» **Exercice écrit A**:
Recopiez à l'identique les lignes des entrées, de celle qui contient « You are a computer-use agent. » jusqu'à la dernière ligne des entrées incluse. N'incluez pas les images dans votre réponse.

• • •

28. Le fond du problème est le suivant : lorsque tous les commandements ont été rassemblés, lorsque leur message a reçu chaque parcelle d’éloges à laquelle il a droit, il ne reste qu’une simple lettre. C’est-à-dire un enseignement non mis en pratique. Par « lettre », on entend toute forme de loi, de doctrine et de message, qui ne va pas plus loin que la parole orale ou écrite, constituée seulement de la lettre impuissante. Par exemple : une loi promulguée par un prince ou les autorités d’une ville, si elle n’est pas appliquée, reste une simple lettre ouverte, qui formule certes une exigence, mais sans effet. De même, la Loi de Dieu, bien qu’enseignant l’autorité suprême et la volonté éternelle de Dieu, doit se laisser réduire à une simple lettre vide, une enveloppe. Sans un cœur vivifiant et dénuée de fruit, la Loi est impuissante à apporter la vie et le salut. On pourrait bien la qualifier de véritable tableau des omissions (Lass-tafel) ; c’est-à-dire une énumération écrite, non pas de devoirs accomplis, mais de devoirs abandonnés. Dans les langues du monde, il s’agit d’un édit royal qui demeure inobservé et non appliqué. C’est sous cet angle que saint Augustin comprenait la Loi. Il dit, commentant le Psaume 17 : « Qu’est-ce que la Loi sans la grâce, sinon une lettre sans esprit ? » La nature humaine, sans l’aide du Christ et de sa grâce, ne peut l’observer.
29. De nouveau, en qualifiant l’Évangile de « ministère de l’Esprit », Paul attire l’attention sur sa capacité à produire dans le cœur des hommes un effet totalement différent de celui de la Loi : il est accompagné par le Saint-Esprit et crée un cœur nouveau. L’homme, poussé dans la crainte et l’anxiété par la prédication de la Loi, entend ce message évangélique qui, au lieu de lui rappeler les exigences de Dieu, lui révèle ce que Dieu a fait pour lui. Il ne met pas en évidence les œuvres de l’homme, mais celles du Christ, et l’invite à croire avec confiance qu’à cause de son Fils, Dieu lui pardonnera ses péchés et l’acceptera comme son enfant. Et ce message, reçu avec foi, réjouit et réconforte immédiatement le cœur. Le cœur ne fuit plus Dieu ; il se tourne plutôt vers lui. Trouvant grâce auprès de Dieu et faisant l’expérience de sa miséricorde, le cœur se sent attiré vers lui. Il commence à l’invoquer, à le traiter et à le révérer comme son Dieu bien-aimé. À mesure que cette foi et ce réconfort grandissent, l’amour des commandements grandit et leur obéissance fait le bonheur de l’homme. C’est pourquoi Dieu veut que son message évangélique soit constamment répété afin d’éveiller le cœur de l’homme à discerner son état et à se souvenir de la grande grâce et de la bonté divines, avec pour résultat que la puissance du Saint-Esprit s’accroît constamment. Notez qu’aucune influence de la Loi, aucune œuvre humaine n’est présente ici. La force est nouvelle et céleste : la puissance du Saint-Esprit. Il grave dans le cœur le Christ et ses œuvres, en faisant un véritable livre qui ne se résume pas à un simple entrelacs de lettres et de mots, mais à une vie et une action véritables.

• • •

» **Exercice écrit B**:
Reprenez le texte sur la Loi et l'Évangile et poursuivez-le après sa dernière phrase.

• • •

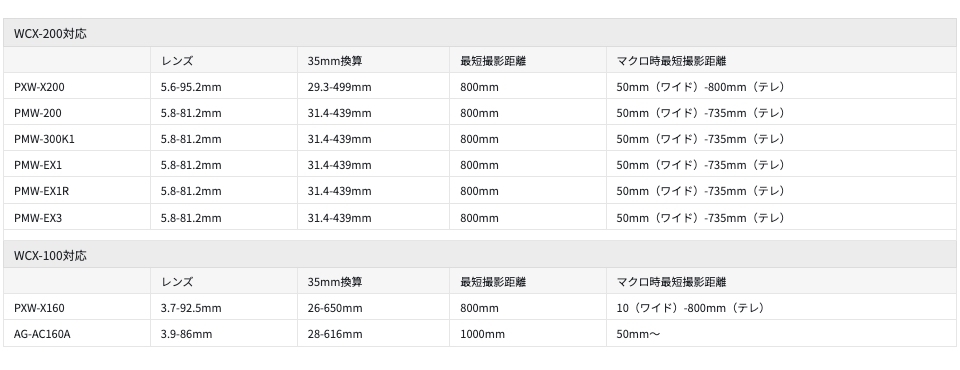960x370 pixels.
Task: Select the PXW-X200 model cell
Action: click(x=77, y=86)
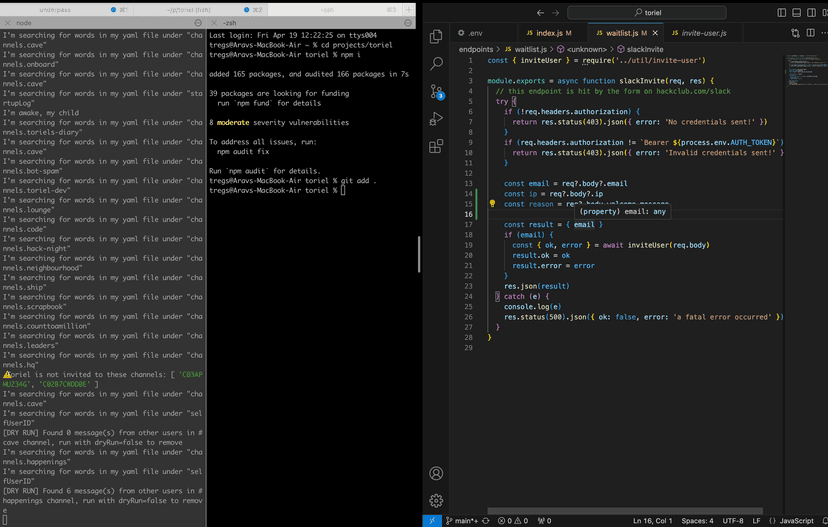Open the Extensions view
This screenshot has width=828, height=527.
click(x=436, y=146)
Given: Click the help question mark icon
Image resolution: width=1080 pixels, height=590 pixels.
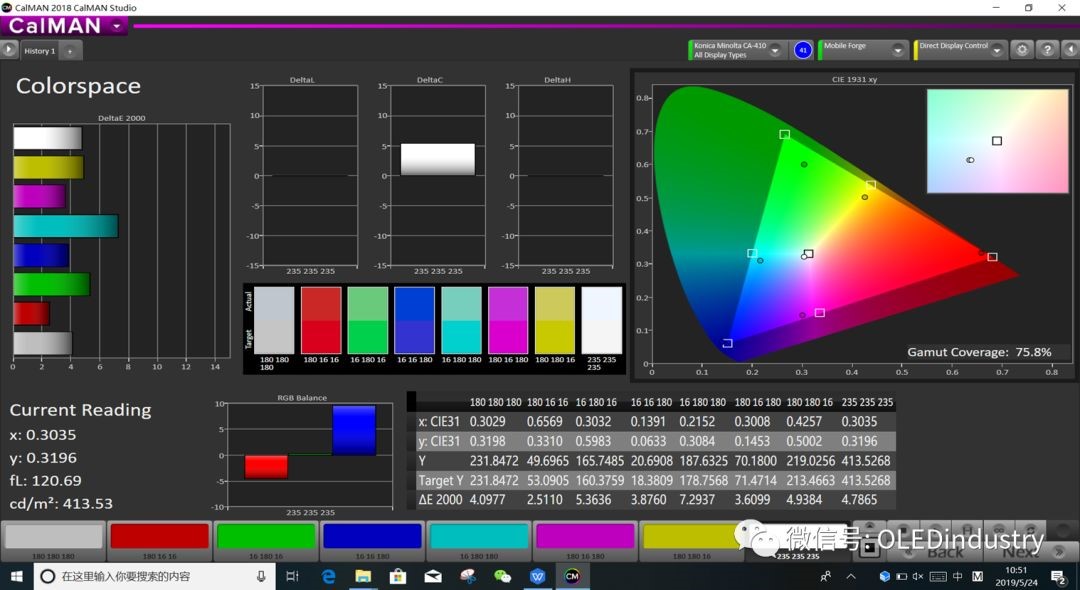Looking at the screenshot, I should pyautogui.click(x=1046, y=49).
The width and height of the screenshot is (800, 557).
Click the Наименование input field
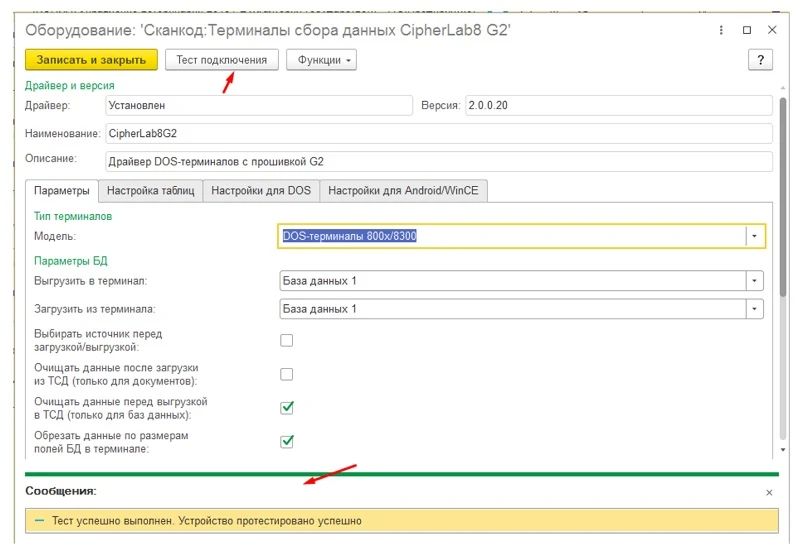tap(438, 133)
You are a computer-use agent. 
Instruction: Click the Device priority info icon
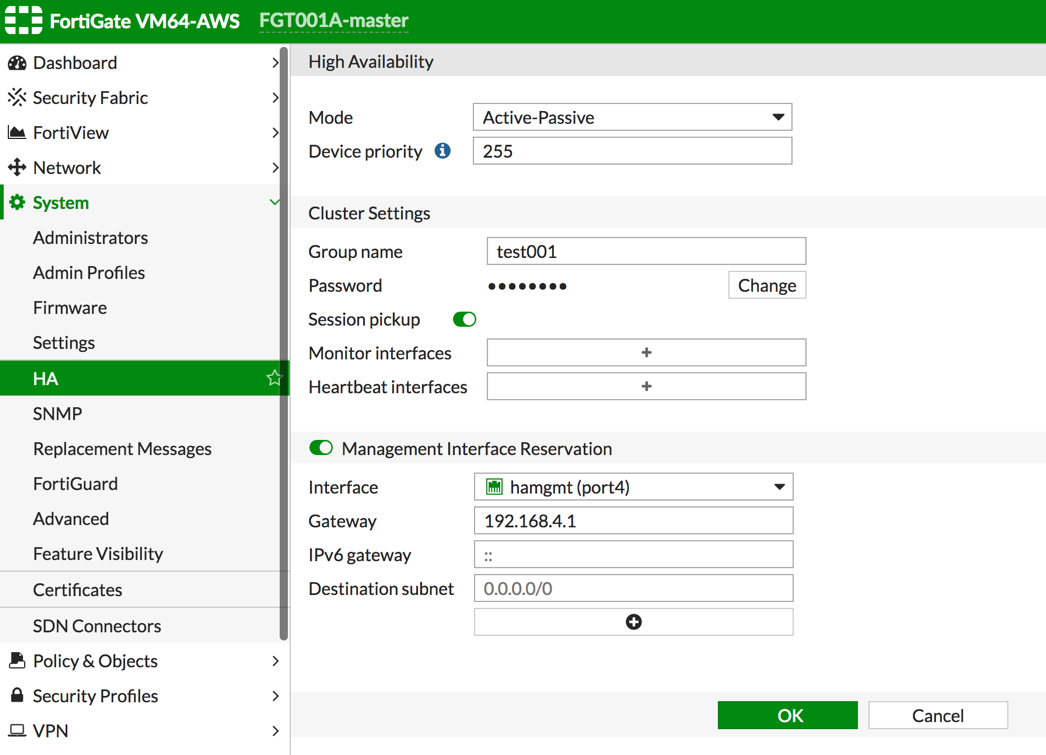442,151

• • •

» **Réponse attendue A**:
You are a computer-use agent. 
Instruction: Click the Device priority info icon
442,151

» **Réponse attendue B**:
31. Dans cet enseignement, vous ne voyez plus les lettres vides, les enveloppes sans valeur de la Loi, qui ordonne sans cesse : « Voici ce que tu feras et observeras », et toujours en vain. Vous voyez plutôt le véritable noyau et la puissance que confère le Christ et la plénitude de son Esprit. En conséquence, les hommes croient de tout cœur au message de l’Évangile et jouissent de ses richesses. Ils sont considérés comme ayant accompli les Dix Commandements. Jean dit (Jn 1, 16-17) : « De sa plénitude nous avons tous reçu, et grâce pour grâce. Car la Loi a été donnée par Moïse ; la grâce et la vérité sont venues par Jésus-Christ. » La pensée de Jean est la suivante : La Loi a bien été donnée par Moïse, mais à quoi bon ce fait ? Certes, c’est une noble doctrine et elle dresse un tableau beau et instructif du devoir de l’homme envers Dieu et toute l’humanité ; Elle est vraiment excellente quant à la lettre. Pourtant, elle reste vide ; elle n’entre pas dans le cœur. C’est pourquoi on l’appelle « loi », et elle ne peut devenir autre chose, tant qu’on ne lui donne rien de plus.
Avant qu’il puisse y avoir accomplissement, il faut qu’un autre que Moïse vienne, apportant une autre doctrine. Au lieu d’une loi prescrite, il faut que la grâce et la vérité soient révélées. Car prescrire un commandement et incarner la vérité sont deux choses différentes, tout comme enseigner et faire diffèrent. Moïse, il est vrai, enseigne la doctrine de la Loi, en ce qui concerne l’exposition, mais il ne peut ni l’accomplir lui-même ni en donner la capacité à d’autres. Pour qu’elle soit accomplie, le Fils de Dieu a dû venir avec sa plénitude ; il a accompli la Loi pour lui-même et c’est lui qui communique à notre cœur vide le pouvoir d’atteindre la même plénitude.
Cela devient possible lorsque nous recevons grâce pour grâce, c’est-à-dire lorsque nous parvenons à la jouissance du Christ, et pour celui qui jouit avec Dieu de la plénitude de la grâce, même si notre obéissance à la Loi est encore imparfaite. Possédant la consolation et la grâce, nous recevons aussi par sa puissance le Saint-Esprit, de sorte qu’au lieu de garder en nous de vaines lettres, nous parvenons à la vérité et commençons à accomplir la Loi de Dieu, de telle manière, cependant, que nous puisions à sa plénitude et que nous nous y abreuvions comme à une source.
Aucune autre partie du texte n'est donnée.